The library is said to be still haunted by its founder, then Archbishop, Narcissus Marsh. The story goes that Grace, Marsh’s 19-year-old niece, whom he’d raised from a child and was then working as his housekeeper, fell in love with a salty sea captain. Marsh made his opposition to the relationship known, as he thought Grace’s suitor to be unsuitable. Grace pleaded with him, but getting nowhere realised that her only option would be to elope. The morning she and her lover left, Grace wrote a note for her uncle, explaining her disappearance and asking for forgiveness. Not wanting to leave it anywhere the Archbishop would find it with enough time to stop her, she hid it in one of the thousands of books in his library. Marsh died without ever finding the note, and apparently his ghost searches for it to this day, banging desks, rattling the reading cages and leafing through book after book. However, Marsh’s ghost, in true librarian fashion, is said to always returns the books he searches to the shelves he found them on.

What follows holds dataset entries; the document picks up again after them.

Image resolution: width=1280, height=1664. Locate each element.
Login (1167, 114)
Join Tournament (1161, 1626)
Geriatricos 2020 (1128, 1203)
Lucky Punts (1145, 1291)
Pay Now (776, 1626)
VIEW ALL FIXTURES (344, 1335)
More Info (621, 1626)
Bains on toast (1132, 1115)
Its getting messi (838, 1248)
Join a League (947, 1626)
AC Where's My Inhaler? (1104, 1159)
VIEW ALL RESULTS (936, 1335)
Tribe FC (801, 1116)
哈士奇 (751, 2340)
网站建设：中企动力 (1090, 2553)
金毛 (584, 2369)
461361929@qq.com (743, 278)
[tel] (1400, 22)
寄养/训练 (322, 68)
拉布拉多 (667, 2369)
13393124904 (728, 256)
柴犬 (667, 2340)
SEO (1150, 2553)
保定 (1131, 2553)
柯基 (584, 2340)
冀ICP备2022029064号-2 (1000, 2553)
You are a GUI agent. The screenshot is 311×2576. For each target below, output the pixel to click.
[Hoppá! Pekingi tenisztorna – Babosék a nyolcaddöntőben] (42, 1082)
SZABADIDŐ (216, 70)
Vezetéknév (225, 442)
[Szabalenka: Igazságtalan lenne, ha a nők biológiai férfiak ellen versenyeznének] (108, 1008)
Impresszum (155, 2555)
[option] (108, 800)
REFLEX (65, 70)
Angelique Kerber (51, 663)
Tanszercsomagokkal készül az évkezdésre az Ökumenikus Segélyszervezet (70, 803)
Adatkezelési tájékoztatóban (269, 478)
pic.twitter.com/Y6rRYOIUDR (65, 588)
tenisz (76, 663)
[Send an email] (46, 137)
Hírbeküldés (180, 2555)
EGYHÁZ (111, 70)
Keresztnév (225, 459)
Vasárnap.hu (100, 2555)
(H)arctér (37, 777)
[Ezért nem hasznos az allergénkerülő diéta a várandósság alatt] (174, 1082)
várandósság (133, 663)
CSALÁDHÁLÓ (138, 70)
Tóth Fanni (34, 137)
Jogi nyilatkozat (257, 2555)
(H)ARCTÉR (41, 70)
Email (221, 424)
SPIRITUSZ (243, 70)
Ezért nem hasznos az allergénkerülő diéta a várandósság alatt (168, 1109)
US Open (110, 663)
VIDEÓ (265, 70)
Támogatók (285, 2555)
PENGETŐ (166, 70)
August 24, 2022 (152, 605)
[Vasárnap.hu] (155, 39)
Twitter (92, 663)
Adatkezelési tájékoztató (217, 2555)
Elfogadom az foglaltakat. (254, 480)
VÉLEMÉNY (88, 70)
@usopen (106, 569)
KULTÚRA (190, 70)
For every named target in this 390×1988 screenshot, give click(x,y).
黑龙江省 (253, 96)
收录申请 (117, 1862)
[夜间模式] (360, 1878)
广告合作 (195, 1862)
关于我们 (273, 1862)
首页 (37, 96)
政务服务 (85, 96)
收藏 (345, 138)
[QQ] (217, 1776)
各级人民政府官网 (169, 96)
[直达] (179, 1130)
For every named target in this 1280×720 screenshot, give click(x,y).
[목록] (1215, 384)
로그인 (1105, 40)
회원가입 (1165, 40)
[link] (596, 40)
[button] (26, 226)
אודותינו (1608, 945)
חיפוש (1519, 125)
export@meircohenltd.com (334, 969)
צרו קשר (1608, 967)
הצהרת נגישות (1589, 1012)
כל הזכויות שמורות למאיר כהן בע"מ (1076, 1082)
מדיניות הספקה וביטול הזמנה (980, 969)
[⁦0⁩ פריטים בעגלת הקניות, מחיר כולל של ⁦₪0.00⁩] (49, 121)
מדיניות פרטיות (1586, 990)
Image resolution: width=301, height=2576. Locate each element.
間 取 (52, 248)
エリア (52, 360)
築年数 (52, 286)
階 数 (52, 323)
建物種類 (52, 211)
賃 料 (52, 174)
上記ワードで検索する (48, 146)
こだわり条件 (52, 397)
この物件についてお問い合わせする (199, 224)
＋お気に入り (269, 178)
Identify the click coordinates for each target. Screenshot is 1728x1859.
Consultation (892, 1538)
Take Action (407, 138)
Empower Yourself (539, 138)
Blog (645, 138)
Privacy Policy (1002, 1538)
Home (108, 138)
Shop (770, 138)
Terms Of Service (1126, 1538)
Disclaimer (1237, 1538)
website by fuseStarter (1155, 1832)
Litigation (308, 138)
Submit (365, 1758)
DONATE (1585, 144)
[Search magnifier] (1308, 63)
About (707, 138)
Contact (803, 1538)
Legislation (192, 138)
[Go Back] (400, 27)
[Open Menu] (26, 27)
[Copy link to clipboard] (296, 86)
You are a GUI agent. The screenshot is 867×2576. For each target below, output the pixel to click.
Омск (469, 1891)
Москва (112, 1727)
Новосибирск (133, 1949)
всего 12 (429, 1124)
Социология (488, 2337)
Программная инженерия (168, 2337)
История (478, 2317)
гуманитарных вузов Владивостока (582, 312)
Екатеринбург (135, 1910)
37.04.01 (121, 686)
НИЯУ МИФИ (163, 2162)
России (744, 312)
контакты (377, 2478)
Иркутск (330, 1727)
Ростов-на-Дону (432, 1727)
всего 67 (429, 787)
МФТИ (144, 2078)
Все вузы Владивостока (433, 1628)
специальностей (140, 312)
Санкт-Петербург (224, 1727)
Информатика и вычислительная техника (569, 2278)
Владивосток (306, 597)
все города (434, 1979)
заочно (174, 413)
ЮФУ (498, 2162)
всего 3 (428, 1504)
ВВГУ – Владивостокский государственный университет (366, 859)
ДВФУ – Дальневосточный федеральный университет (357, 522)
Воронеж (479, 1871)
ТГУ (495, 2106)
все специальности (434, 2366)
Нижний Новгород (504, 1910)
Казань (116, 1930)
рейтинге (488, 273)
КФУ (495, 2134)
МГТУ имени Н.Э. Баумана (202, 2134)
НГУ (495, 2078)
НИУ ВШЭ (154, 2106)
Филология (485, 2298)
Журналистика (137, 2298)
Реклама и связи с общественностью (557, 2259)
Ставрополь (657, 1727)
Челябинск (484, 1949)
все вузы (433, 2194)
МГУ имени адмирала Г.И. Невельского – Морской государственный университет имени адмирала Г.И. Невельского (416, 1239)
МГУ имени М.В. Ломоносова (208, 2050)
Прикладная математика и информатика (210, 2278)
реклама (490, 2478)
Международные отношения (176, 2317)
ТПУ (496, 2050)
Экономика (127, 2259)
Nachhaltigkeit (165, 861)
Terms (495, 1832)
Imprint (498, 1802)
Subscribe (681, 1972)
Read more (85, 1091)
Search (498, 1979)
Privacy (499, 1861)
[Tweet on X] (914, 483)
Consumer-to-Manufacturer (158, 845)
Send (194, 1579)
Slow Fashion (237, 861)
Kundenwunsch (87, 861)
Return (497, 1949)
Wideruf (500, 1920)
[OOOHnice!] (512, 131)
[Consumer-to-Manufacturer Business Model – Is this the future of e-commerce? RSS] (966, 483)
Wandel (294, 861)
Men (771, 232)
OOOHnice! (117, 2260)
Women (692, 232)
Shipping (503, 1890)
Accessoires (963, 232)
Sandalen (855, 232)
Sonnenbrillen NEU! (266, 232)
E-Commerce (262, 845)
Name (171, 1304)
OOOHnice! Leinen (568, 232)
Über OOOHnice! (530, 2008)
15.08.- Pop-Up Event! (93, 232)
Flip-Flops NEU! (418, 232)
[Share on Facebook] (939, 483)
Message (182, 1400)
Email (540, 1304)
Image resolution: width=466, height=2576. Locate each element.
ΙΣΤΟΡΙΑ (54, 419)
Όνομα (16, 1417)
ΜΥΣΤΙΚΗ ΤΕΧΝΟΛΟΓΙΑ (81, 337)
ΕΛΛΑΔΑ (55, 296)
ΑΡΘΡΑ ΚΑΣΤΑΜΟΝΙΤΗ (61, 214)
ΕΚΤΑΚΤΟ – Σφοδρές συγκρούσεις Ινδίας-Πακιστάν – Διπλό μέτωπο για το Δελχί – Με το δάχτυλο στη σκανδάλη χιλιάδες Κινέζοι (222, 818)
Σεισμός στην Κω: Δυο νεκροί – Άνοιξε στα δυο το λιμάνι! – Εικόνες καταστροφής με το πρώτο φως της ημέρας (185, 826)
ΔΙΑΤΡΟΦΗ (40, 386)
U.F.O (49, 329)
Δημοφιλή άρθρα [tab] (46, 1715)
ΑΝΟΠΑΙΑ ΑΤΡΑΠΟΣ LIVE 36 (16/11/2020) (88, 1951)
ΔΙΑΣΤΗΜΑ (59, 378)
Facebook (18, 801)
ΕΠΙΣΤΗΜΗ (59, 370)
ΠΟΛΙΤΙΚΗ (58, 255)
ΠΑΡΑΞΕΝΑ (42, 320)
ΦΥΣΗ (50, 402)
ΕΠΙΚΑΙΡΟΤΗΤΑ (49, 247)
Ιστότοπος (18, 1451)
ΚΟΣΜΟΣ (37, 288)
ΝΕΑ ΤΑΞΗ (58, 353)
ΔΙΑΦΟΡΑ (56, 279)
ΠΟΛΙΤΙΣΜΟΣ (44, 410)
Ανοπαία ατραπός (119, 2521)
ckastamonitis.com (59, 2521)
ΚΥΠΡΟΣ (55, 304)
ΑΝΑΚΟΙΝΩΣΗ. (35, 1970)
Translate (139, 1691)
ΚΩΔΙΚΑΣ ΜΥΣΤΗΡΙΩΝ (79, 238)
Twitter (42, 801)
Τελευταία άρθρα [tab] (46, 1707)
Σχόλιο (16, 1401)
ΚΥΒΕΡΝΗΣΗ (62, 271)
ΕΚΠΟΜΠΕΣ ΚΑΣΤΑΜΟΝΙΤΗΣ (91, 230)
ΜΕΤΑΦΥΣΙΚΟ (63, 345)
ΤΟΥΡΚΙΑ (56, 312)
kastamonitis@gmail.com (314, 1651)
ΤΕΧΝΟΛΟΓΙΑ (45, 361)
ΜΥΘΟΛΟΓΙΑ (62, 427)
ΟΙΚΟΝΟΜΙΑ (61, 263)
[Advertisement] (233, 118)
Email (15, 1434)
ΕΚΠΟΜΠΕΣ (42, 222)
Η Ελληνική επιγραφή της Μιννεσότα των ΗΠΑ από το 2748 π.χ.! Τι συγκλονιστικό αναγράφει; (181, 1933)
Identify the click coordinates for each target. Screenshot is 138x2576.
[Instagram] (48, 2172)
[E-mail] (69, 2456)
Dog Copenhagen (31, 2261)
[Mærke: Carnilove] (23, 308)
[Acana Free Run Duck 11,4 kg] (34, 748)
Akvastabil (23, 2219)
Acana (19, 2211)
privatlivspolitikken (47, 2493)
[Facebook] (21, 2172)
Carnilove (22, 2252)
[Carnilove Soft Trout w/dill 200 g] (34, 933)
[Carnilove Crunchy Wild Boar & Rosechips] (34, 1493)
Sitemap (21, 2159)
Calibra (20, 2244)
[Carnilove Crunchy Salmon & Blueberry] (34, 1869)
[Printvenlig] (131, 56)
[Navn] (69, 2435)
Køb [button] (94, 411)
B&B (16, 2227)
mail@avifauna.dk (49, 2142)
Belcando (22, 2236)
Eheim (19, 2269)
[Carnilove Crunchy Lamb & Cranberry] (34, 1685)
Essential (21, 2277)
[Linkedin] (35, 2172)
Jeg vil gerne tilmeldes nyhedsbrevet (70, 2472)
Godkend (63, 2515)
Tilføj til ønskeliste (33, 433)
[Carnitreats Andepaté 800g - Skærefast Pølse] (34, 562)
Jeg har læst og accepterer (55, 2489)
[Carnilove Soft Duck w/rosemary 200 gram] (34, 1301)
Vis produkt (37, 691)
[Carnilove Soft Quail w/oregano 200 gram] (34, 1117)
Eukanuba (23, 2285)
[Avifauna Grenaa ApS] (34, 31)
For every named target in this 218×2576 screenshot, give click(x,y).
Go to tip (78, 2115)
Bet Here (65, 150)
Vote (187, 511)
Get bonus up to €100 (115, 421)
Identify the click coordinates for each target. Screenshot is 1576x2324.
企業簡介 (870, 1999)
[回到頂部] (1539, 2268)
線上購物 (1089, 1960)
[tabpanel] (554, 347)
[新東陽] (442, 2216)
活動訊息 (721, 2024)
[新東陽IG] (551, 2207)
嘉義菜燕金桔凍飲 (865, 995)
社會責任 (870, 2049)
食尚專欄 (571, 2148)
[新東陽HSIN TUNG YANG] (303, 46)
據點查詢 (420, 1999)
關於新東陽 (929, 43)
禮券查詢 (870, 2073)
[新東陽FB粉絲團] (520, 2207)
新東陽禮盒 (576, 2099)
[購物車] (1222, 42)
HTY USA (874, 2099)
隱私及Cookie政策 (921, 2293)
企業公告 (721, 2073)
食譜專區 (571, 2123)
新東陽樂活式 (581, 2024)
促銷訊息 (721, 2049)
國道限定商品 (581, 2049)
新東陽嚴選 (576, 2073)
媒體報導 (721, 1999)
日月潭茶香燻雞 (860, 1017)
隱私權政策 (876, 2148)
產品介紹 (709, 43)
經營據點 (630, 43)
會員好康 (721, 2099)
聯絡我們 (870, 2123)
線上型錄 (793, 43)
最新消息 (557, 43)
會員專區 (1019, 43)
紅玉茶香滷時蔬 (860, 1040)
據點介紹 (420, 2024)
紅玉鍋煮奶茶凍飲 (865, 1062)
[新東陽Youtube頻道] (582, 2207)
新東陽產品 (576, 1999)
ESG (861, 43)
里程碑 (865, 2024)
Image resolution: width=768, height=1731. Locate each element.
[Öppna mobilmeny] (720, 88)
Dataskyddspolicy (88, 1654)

The back of Saint Michan’s church, facing on to Church Street behind the Four Courts, is quite unremarkable. Grey and plain as the church appears from this view, it houses some exciting secrets. The inside décor is heavy on the varnished wood and the main room is dominated by an imposing organ on which, legend has it, Handel practised for his first performance of “Messiah”. But it’s outside, through metal trapdoors resembling American Mid-West storm cellars, and under the church itself that the main attraction is hidden. In two low, dark tunnels running beneath the width of the church there is vault after dilapidated vault of crumbling human remains. Some of these are private vaults with barred doors, but others are wide open. Bones and skulls spill out on to the floor as over the years coffins stacked five-high gave way and burst, strewing their contents. Rooms in better condition contain some of the more famous people inhumed here. The Sheare brothers, executed by the British for their part in the 1798 Uprising, even had their coffins replaced as part of the 200-year commemorations of that rebellion, only to find that they had been drawn and quartered, as well as hanged for treason – the death warrant for which is displayed beside their coffins. The most fascinating vault contains four mummies, preserved by the stale air in the tunnel, with their caskets open to view. Believed to be the remains of a monk, a nun, a thief and a soldier, these bodies still have leathery skin and fingernails visible – and if you’re feeling particularly brave, you can rub one of their fingers, now smooth and shiny from years of rubbing, for good luck.